Figure 8(a and b): Plots of estimated smoothing spline function of sleep duration with 95% confidence band for generalized additive model when the response variable was LDL. The upper plot shows the crude smooth function of sleep duration (EDF=1.01, p value=0.2) whereas the lower plot represents the adjusted smooth function of sleep duration (EDF=1.01, p value=0.8).
Very few studies have evaluated the association of sleep duration and other outcomes in NHANES. Our study evaluated the crosssectional association of sleep and HDL cholesterol/triglyceride/LDL cholesterol through GAM. In HDL cholesterol/triglyceride models, EDF was greater than 2 indicating the smooth (curved) association of sleep and HDL cholesterol/triglyceride. This means assuming linearity for the association of sleep duration with HDL cholesterol/triglyceride is not appropriate. Both models roughly indicated that short sleep was significantly associated non-linearly with low HDL cholesterol/high triglyceride in NHANES 2013/2014. The highest HDL was observed in people sleeping 8 hours per day and the lowest triglyceride was observed in people sleeping 6 hours per day. It is now possible through the final models to predict the HDL cholesterol/triglyceride in NHANES population having age, sex, race, marital status, household size, sitting and physical activity information and sleep duration. Sleep duration showed no association with LDL cholesterol in GAM.
The strength of the current study was the application of GAM in finding the nonlinear association of sleep and HDL cholesterol/ triglyceride.

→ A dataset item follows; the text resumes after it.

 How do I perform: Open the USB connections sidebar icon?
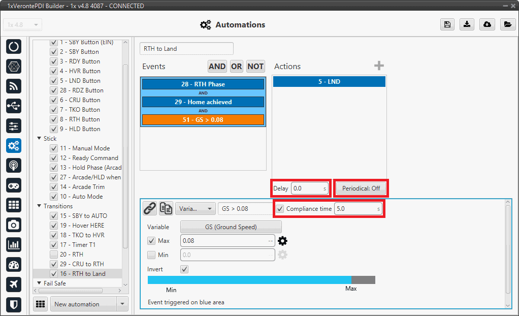pyautogui.click(x=14, y=106)
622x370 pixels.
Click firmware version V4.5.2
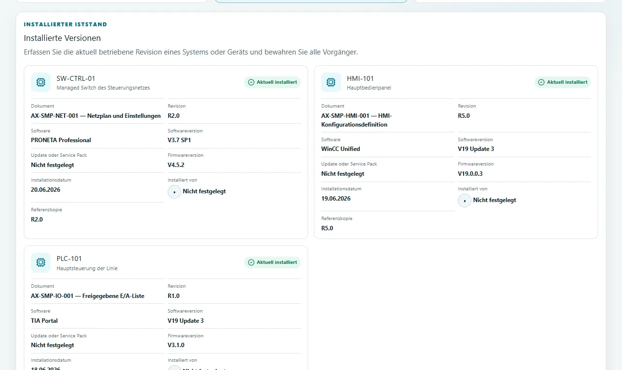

Studies conducted on assessment of sleep and lipid profiles so far, have mainly employed sleep categories to estimate the association of sleep duration and HDL cholesterol/triglyceride/DL cholesterol through linear/logistic regression which might bear some residual confounding [17]. When there is a non-linear association between the outcome, such as HDL cholesterol/triglyceride, and the independent variable, such as sleep duration, application of linear modelling to portray their relationship will lead to residual confounding and possible imprecise picture of the association [18-20]. Similarly, employing dummy variables on categories for adjusting the risk might lead to residual confounding [8,21]. Moreover, some studies have shown the improvement of risk adjustment by GAM compared to linear models or categorization of linear terms [22,23].
Given the significant change of sleep pattern nowadays, lack of enough sleep in more than half of the population of the US and the high prevalence of cardiovascular diseases, finding a significant association between sleep duration and HDL cholesterol/triglyceride may highlight sleep as an important risk factor for these diseases.
The current study had some limitations. The cross-sectional design cannot infer a causal relationship between sleep duration and HDL cholesterol/triglyceride. In addition, sleep qualities such as regularity/ irregularity of sleep-wake schedules, difficulty initiating or maintaining sleep and excessive daytime sleepiness that are affecting health outcomes [24] were not assessed in NHANES dataset. Moreover, recall bias and seasonal variations in sleep could be the source of information bias.
Longitudinal studies are needed to improve the reliability and generalizability of our study findings.